The developer of the Sandford Terrace subsidized apartments for the elderly in Mount Vernon has been granted a new tax abatement deal to fix a financial crunch.
Mountco Construction and Development Corp. believed it had a 30-year tax abatement deal, company officials told the Mount Vernon Industrial Development Agency, until 2017, when after 15 years the building was put back on the tax roll.
Mountco’s finances had been based on a 30-year PILOT (payment in lieu of taxes) deal, and without the continuing tax break, officials told the IDA, the project was not financially feasible.
The IDA approved a new 15-year PILOT on April 23.
“The judgment call was to work within the renewal PILOT,” Mayor Richard Thomas, chairman of the IDA board, said after the meeting, “so that housing for our seniors would be preserved.”
Sandford Terrace, a 7-story, 55-unit apartment building at the corner of South Fifth Avenue and Sandford Boulevard, opened in 2002.
The tenants must be at least 55 years old, according to an agreement with the state Homes and Community Renewal agency, and their incomes must be at or below 50 percent of the area median income.
Mountco built Sandford Terrace for $8.5 million. The state agency gave the developer federal income tax credits and a $1.8 million, 30-year loan at 1 percent interest.
The IDA took control of the property and leased it back to the developer, and it granted a 15-year, $146,053 PILOT agreement.
Sandford Terrace LLC was paying more than $10,000 a year near the end of the PILOT term.

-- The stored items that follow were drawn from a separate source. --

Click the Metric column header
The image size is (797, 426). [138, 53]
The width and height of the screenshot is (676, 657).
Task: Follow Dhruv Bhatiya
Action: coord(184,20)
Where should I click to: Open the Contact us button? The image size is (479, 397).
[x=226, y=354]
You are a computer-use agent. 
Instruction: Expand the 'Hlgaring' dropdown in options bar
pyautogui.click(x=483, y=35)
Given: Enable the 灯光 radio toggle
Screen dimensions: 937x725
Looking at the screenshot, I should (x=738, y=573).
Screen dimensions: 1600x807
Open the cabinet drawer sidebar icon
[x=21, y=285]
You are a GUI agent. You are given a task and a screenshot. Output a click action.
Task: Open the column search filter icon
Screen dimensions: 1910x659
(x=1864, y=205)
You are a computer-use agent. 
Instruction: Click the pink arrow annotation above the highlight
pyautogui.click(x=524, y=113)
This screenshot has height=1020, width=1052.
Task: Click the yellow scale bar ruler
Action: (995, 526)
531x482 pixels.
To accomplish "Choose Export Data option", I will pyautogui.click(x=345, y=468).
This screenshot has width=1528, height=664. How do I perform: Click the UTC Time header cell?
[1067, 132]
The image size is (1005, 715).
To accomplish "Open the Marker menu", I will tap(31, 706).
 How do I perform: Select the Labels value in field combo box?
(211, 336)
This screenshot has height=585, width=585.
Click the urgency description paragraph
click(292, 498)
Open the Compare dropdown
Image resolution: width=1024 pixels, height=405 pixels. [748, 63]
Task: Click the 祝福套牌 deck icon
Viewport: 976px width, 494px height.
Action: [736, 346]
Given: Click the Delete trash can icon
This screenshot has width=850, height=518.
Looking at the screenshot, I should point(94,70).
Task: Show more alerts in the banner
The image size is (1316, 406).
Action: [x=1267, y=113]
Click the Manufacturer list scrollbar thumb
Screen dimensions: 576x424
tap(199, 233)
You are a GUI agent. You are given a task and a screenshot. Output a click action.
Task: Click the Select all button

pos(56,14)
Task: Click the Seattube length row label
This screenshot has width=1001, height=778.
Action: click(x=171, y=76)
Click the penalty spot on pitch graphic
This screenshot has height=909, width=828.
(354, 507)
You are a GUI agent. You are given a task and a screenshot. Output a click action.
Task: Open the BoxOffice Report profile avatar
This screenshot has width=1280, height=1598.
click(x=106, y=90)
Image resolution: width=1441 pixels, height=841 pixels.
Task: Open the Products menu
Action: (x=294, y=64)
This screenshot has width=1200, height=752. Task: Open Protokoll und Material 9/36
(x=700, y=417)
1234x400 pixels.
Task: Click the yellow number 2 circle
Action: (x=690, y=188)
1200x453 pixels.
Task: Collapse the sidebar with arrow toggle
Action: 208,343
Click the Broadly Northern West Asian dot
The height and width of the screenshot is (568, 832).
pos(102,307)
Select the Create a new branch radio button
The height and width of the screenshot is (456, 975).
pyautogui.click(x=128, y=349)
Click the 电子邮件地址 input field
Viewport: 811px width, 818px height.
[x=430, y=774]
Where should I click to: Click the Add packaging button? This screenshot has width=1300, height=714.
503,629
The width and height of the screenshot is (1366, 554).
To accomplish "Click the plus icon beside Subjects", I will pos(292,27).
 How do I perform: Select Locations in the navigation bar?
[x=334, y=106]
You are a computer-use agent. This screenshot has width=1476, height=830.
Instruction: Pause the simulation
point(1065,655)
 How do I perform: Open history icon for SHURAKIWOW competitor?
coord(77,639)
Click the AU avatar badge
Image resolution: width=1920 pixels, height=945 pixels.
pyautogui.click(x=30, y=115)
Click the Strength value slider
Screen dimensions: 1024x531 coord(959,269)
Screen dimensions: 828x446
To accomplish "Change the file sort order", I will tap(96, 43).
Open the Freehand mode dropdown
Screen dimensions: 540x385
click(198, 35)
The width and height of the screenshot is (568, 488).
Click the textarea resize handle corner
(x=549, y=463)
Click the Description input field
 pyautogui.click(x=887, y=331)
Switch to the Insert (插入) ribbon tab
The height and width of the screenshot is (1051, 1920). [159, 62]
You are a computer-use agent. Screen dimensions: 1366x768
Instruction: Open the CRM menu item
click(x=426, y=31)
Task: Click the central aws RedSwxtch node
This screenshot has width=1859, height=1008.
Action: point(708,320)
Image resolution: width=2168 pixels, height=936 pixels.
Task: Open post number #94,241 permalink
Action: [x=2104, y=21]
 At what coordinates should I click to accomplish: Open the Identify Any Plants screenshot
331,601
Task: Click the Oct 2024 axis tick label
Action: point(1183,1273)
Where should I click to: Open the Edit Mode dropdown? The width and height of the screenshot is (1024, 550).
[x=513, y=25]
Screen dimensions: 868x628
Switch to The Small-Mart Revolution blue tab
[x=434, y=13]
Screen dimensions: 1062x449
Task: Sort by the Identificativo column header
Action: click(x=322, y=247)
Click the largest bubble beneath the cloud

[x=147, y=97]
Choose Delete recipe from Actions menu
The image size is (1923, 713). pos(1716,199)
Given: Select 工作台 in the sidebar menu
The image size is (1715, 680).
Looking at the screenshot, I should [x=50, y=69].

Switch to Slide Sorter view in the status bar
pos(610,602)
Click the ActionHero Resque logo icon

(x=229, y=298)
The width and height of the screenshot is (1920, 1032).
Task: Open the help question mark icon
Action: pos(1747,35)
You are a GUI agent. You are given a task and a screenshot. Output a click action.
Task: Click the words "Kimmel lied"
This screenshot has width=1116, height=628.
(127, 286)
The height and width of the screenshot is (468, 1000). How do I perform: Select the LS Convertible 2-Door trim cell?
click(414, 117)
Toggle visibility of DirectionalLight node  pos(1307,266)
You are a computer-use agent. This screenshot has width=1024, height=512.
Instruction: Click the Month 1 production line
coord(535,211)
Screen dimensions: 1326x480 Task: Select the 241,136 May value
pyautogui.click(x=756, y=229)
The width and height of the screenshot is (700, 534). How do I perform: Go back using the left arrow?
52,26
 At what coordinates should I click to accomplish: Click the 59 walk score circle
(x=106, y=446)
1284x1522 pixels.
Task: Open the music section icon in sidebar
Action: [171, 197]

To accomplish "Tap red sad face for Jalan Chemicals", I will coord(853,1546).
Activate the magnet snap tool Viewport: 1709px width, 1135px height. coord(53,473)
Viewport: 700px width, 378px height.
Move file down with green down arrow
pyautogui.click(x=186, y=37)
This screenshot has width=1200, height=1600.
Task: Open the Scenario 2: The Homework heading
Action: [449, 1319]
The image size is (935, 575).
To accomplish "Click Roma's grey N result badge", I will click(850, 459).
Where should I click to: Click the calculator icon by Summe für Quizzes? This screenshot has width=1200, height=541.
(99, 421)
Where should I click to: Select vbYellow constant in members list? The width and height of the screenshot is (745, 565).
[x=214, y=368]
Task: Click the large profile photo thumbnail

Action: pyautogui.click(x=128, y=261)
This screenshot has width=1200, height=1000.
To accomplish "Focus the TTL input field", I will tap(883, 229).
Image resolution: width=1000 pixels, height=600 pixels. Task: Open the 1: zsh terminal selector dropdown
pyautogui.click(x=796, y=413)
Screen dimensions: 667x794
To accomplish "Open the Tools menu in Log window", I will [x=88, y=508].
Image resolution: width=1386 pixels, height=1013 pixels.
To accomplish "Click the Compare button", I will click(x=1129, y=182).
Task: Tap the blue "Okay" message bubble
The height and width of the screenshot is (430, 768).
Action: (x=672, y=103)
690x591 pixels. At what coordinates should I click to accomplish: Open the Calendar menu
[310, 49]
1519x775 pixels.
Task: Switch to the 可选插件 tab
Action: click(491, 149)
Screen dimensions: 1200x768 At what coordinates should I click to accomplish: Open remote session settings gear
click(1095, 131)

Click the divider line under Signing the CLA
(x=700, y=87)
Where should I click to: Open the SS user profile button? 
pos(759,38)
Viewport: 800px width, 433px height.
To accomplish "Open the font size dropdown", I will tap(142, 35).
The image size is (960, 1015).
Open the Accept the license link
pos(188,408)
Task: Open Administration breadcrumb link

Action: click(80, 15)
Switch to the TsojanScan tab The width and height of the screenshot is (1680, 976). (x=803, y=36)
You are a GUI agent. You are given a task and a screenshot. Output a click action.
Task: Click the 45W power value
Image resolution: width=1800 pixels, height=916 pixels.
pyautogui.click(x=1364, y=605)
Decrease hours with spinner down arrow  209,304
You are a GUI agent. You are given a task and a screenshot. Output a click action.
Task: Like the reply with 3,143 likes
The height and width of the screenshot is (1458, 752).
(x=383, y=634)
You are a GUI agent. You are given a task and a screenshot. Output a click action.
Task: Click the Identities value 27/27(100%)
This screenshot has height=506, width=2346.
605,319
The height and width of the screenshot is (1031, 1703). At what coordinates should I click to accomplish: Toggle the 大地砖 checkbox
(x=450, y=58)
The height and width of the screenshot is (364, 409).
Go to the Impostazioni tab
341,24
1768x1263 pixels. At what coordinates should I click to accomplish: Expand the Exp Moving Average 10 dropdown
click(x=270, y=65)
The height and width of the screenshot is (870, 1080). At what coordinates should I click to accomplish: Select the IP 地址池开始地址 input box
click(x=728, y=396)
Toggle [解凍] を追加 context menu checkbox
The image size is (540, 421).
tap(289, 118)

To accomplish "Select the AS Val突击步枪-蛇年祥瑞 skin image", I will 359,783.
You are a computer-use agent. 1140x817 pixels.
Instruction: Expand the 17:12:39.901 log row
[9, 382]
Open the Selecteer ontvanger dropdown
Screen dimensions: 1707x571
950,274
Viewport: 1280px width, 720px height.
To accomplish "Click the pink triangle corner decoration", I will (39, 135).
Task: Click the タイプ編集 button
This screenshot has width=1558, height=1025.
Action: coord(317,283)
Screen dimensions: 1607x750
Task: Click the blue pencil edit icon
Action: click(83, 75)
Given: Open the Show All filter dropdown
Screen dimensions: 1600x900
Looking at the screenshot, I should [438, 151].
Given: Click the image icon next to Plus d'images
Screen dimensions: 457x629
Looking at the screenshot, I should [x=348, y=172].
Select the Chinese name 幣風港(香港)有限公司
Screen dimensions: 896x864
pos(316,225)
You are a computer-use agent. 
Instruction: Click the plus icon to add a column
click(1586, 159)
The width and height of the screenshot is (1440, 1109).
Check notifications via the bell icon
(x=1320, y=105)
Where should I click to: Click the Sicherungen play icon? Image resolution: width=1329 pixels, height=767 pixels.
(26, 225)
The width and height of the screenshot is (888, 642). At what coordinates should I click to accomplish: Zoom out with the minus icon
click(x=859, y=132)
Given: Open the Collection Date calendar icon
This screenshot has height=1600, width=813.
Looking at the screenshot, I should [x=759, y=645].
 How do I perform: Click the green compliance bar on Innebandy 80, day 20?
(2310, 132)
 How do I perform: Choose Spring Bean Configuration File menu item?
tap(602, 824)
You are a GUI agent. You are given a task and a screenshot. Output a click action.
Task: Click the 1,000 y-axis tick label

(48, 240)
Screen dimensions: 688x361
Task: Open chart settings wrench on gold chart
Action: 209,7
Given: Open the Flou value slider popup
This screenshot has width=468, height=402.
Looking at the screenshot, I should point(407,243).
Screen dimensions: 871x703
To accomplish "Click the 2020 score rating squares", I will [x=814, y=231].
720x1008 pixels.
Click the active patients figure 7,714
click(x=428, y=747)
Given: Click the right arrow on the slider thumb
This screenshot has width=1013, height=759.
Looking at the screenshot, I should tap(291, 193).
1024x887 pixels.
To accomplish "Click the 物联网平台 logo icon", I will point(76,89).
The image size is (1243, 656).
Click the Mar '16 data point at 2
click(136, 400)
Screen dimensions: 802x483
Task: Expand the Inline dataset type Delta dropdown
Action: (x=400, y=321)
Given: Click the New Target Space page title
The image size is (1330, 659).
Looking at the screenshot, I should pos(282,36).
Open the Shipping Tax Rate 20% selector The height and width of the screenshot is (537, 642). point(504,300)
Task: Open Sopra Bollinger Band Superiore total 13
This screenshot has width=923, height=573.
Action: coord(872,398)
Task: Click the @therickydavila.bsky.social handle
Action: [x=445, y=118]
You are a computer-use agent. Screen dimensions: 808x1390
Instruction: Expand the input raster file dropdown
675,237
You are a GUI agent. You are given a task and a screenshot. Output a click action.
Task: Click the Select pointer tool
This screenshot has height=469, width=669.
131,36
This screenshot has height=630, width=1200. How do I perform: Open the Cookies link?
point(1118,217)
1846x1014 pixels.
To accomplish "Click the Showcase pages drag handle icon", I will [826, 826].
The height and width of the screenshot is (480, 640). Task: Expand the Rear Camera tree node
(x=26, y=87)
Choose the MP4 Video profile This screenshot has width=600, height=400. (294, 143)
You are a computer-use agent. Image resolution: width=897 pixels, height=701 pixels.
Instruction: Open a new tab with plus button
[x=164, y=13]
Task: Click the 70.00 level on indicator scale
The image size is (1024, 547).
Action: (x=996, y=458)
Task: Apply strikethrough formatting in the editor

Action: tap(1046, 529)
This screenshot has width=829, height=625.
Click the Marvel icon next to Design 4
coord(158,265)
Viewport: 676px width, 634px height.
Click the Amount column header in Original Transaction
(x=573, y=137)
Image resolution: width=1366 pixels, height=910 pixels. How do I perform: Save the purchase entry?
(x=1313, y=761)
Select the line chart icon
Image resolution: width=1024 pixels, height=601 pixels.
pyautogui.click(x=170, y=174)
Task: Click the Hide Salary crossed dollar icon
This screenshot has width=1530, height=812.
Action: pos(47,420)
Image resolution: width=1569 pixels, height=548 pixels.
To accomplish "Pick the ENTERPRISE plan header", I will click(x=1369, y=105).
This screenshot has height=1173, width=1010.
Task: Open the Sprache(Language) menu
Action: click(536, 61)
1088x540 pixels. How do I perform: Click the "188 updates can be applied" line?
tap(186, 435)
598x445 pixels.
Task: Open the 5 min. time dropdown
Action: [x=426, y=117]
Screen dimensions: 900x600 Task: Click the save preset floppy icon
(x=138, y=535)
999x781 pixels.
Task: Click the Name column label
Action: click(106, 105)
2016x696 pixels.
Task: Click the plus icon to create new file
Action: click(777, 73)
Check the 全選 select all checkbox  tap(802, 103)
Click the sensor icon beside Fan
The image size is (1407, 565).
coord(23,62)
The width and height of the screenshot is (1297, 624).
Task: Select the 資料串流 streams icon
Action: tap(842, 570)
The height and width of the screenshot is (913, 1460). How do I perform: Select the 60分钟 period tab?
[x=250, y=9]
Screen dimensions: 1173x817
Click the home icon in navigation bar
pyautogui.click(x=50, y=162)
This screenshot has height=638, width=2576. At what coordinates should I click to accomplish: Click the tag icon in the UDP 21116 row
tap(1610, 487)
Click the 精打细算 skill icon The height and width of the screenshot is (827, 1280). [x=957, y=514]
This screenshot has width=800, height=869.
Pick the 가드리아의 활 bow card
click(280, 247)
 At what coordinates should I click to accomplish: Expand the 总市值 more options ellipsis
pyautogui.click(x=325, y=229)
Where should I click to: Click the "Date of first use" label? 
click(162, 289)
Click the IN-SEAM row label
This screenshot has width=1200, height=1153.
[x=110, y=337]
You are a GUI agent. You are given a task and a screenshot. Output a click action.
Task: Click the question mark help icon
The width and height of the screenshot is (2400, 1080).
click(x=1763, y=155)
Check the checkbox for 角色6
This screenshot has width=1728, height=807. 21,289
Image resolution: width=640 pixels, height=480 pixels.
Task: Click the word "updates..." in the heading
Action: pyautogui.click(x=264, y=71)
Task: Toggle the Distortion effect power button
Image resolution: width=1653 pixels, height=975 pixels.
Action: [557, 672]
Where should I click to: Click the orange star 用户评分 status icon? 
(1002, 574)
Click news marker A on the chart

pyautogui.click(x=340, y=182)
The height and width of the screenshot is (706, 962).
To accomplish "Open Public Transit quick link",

Then in 2017, the property went back on the tax rolls at about $90,000.
Joel B. Mounty, president of Mountco and sole owner of the Sandford project, told the IDA in October that a new PILOT deal was vital because the project’s cash flow was running at a negative $100,000 a year.
The developer also could not increase rents, because of constraints in its state low-income housing financing.
The full tax bill, Mountco official John Madeo said at an April 10 public hearing, “put quite a strain on the economics of the project.”
Before Sandford Terrace was built, he said, the land was vacant and property taxes were about $5,000 a year. Under the pilot agreement, payments began at $7,354 and escalated to $10,392.
Without a new deal, he said, the developer might have to sell or give away the building to a nonprofit organization. The nonprofit could then apply for a total property tax exemption.
The new PILOT will begin in 2020 at $29,016, increase by 2.5 percent a year, and culminate in 2034 at $43,898.
“People understand that senior housing is an important asset,” Thomas said after the meeting. “And this is one of those buildings that have become a part of the fabric or our community.”
The new deal is not Mountco’s first do-over in Mount Vernon. In 2015, according to a letter sent to Mounty by a former IDA executive director, Sandford Terrace had not paid the annual rents. The developer was in arrears, including 18 percent interest, by $292,373.
The debt actually applied to Mountco’s Grace Plaza on South Fifth Avenue and to Grace Towers on East Third Street, a former IDA spokeswoman told the Business Journal last year, and not to Sandford Terrace.
In September, the IDA approved a resolution to settle the debt with the Mountco affiliates for $221,993, “to avoid litigation and to bring the rent payments current.”